[Objective]: Format the records as a numbered list with blank lines omitted, starting at the first line of the records and stopping after the line that contains "coord(645,19)".

[Recorded information]:
┌──

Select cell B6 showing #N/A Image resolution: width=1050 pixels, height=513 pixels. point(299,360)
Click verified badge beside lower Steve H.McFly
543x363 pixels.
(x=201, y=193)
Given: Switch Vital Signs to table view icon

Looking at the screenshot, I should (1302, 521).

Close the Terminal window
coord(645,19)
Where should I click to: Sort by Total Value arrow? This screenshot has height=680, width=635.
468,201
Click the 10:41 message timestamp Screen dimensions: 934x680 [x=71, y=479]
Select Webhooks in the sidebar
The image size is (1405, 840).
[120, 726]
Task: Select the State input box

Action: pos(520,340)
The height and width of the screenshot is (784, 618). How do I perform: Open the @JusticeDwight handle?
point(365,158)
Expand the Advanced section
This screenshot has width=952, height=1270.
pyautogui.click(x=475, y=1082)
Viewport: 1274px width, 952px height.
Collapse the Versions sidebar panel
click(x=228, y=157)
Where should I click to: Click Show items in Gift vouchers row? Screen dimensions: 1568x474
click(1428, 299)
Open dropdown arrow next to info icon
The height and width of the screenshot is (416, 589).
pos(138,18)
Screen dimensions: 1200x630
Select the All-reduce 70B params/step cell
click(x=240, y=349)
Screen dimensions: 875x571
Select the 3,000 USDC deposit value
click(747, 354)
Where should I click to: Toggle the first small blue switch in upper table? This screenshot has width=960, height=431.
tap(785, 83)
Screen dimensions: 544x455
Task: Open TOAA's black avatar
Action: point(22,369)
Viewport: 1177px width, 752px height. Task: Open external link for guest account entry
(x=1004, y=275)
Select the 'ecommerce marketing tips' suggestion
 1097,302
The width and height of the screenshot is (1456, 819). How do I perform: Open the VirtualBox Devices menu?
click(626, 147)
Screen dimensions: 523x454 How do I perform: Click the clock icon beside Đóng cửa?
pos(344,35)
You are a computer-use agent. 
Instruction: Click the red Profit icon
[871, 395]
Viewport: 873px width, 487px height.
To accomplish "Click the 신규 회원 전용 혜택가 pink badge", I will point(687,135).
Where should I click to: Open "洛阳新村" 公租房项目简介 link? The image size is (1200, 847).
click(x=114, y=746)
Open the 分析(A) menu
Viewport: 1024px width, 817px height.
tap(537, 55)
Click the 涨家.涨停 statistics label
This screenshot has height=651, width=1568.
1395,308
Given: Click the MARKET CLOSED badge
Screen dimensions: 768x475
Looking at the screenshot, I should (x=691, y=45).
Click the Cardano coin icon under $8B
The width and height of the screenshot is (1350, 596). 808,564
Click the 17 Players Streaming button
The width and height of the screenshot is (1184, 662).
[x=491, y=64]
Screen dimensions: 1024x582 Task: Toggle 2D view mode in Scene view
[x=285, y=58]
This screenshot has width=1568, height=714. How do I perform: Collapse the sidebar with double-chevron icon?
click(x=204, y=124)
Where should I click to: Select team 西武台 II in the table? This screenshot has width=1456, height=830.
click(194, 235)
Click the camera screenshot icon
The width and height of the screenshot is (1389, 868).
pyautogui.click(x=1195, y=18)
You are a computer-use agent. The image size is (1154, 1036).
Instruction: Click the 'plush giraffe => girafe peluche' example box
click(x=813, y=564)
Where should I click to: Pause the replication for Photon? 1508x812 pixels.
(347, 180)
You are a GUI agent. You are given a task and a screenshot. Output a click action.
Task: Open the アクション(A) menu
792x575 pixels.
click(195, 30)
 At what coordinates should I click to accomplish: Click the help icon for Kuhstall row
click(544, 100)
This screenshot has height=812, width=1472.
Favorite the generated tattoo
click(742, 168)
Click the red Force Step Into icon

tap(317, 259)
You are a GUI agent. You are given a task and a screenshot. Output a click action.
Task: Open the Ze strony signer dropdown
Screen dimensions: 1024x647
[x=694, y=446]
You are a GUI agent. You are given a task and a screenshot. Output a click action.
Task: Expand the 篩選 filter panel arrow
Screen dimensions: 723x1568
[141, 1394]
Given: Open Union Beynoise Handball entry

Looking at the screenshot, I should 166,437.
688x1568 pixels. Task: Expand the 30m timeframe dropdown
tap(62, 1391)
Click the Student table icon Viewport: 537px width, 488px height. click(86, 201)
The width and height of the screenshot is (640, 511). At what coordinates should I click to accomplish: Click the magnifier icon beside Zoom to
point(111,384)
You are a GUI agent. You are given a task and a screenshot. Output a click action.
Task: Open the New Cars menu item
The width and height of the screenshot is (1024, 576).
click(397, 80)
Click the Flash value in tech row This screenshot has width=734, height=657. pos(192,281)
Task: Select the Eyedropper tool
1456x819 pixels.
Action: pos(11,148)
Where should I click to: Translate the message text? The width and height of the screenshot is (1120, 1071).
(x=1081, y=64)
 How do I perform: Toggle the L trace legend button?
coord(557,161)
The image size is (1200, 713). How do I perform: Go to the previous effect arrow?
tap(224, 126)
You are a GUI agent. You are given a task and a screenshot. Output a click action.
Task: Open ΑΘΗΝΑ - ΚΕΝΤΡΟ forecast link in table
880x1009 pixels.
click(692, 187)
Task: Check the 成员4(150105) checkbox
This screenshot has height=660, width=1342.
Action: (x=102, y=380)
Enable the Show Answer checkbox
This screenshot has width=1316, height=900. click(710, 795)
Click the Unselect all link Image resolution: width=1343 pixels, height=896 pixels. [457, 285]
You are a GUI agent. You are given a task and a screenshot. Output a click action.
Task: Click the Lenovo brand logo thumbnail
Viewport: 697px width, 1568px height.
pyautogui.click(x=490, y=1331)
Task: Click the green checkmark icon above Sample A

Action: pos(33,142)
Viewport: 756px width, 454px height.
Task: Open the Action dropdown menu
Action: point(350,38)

└──

[Full answer]:
1. Select cell B6 showing #N/A Image resolution: width=1050 pixels, height=513 pixels. point(299,360)
2. Click verified badge beside lower Steve H.McFly
3. 543x363 pixels.
4. (x=201, y=193)
5. Given: Switch Vital Signs to table view icon
6. Looking at the screenshot, I should (1302, 521).
7. Close the Terminal window
8. coord(645,19)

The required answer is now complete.